From the success of the new Canadian franchise in the Rugby League Championships, through to the emergence of the game in Papua New Guinea; the game of rugby league had some monumental achievements in 2017.
#RunWithThePack – Toronto Wolfpack revolutionises North American football
When businessman Eric Perez approached the RFL in 2014 to enter the Rugby League Championship it was a bold move. Their introduction in 2017 was met with mixed emotions from traditional rugby league followers. They let their footy do the talking which resulted in a comprehensive League 1 Championship win. While the club boasts rugby league cult-hero Fuifui Moimoi and the handy Ryan Brierley, it’s the excitement of utility and Canadian-born Quinn Ngawati that marks the first steps to developing the game in North America. Only the bid team for New York City Rugby League can dream of earning a franchise and walking the same steps as the Wolfpack.
Hunters and Kumuls put PNG rugby league back on the map
For so long the game in Papua New Guinea has struggled on-field despite boasting the most passionate rugby league fan base in the world. In the space of six weeks the game received a boost with the PNG Hunters breaking through in their fifth year to win the Intrust Super Cup thanks to a last minute try to the ‘Freight Train’, Willie Minoga. The national side’s first appearance at the Rugby League World Cup quarter-finals since 2000 came on the back of excellent crowds at the National Football Stadium. With James Segeyaro committed to the national side and the emergence of Rhyse Martin in the second row, momentum must continue with more regular test rugby league and maybe the NRL to play one game in the nation’s capital.

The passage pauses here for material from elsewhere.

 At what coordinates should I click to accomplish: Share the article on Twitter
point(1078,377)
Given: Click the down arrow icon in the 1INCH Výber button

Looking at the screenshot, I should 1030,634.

Jason Taumololo’s defection boosts the International game
This year’s Rugby League World Cup tournament was turned upside down when the game’s best forward, Jason Taumololo turned his back on David Kidwell’s New Zealand side in favour of his Tongan heritage. The Kiwis might have been the biggest losers out of the decision but it was a shot in the arm for rugby league at the International level. The level of interest in Tongan games throughout the tournament with their passionate support provided a rare highlight in a somewhat mediocre event. With the influence of players with Islander heritage coming through the National Rugby League, the game could be one generation away from the World Cup Champions being won by a Pacific Nation.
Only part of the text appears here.